Please render the data as a numbered list, from its first line through the line containing "point(1111,266)", leaving out blank lines.

+++++

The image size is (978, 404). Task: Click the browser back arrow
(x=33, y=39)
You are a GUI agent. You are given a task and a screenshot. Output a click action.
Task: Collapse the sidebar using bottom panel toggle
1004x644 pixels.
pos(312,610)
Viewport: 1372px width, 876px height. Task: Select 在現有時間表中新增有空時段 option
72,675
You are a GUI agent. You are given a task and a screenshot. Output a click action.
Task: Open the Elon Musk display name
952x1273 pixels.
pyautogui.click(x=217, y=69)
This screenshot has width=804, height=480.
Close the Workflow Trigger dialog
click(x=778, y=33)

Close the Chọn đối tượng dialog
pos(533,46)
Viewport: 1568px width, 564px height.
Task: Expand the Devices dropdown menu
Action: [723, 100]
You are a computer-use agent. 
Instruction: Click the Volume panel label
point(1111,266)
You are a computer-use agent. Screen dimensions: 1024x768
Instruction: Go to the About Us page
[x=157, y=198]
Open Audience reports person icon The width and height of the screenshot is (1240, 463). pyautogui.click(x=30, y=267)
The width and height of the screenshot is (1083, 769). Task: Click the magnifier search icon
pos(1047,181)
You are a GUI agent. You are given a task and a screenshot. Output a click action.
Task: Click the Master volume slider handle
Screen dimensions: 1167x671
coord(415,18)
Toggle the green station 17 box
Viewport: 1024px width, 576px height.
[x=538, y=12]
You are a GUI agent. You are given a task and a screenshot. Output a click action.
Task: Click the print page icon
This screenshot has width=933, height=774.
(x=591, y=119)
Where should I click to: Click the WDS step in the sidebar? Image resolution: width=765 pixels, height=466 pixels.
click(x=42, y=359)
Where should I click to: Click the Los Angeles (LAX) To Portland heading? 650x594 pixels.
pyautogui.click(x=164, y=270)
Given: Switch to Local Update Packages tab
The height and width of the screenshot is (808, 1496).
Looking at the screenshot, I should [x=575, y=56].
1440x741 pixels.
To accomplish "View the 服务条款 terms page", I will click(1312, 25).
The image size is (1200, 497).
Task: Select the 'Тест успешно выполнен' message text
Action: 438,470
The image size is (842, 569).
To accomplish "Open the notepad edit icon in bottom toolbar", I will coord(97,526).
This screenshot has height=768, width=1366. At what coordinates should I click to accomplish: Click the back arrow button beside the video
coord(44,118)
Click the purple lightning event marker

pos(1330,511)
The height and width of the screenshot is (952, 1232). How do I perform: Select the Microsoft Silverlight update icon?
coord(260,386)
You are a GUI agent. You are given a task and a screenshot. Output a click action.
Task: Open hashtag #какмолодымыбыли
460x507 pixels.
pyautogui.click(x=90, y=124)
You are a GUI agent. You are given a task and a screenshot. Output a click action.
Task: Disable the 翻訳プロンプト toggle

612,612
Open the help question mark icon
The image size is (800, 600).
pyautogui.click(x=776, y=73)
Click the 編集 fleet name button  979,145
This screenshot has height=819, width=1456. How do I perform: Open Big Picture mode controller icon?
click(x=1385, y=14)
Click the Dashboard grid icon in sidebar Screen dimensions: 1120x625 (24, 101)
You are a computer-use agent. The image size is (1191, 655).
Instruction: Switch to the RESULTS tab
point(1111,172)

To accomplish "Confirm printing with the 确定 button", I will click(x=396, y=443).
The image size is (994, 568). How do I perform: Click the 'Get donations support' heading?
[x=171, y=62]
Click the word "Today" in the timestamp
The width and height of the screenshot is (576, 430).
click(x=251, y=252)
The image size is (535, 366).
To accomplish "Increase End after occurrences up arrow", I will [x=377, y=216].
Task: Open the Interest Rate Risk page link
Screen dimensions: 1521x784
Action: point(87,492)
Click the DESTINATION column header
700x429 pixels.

+++++

Exercise output:
1. The image size is (978, 404). Task: Click the browser back arrow
2. (x=33, y=39)
3. You are a GUI agent. You are given a task and a screenshot. Output a click action.
4. Task: Collapse the sidebar using bottom panel toggle
5. 1004x644 pixels.
6. pos(312,610)
7. Viewport: 1372px width, 876px height. Task: Select 在現有時間表中新增有空時段 option
8. 72,675
9. You are a GUI agent. You are given a task and a screenshot. Output a click action.
10. Task: Open the Elon Musk display name
11. 952x1273 pixels.
12. pyautogui.click(x=217, y=69)
13. This screenshot has width=804, height=480.
14. Close the Workflow Trigger dialog
15. click(x=778, y=33)
16. Close the Chọn đối tượng dialog
17. pos(533,46)
18. Viewport: 1568px width, 564px height.
19. Task: Expand the Devices dropdown menu
20. Action: [723, 100]
21. You are a computer-use agent. 
22. Instruction: Click the Volume panel label
23. point(1111,266)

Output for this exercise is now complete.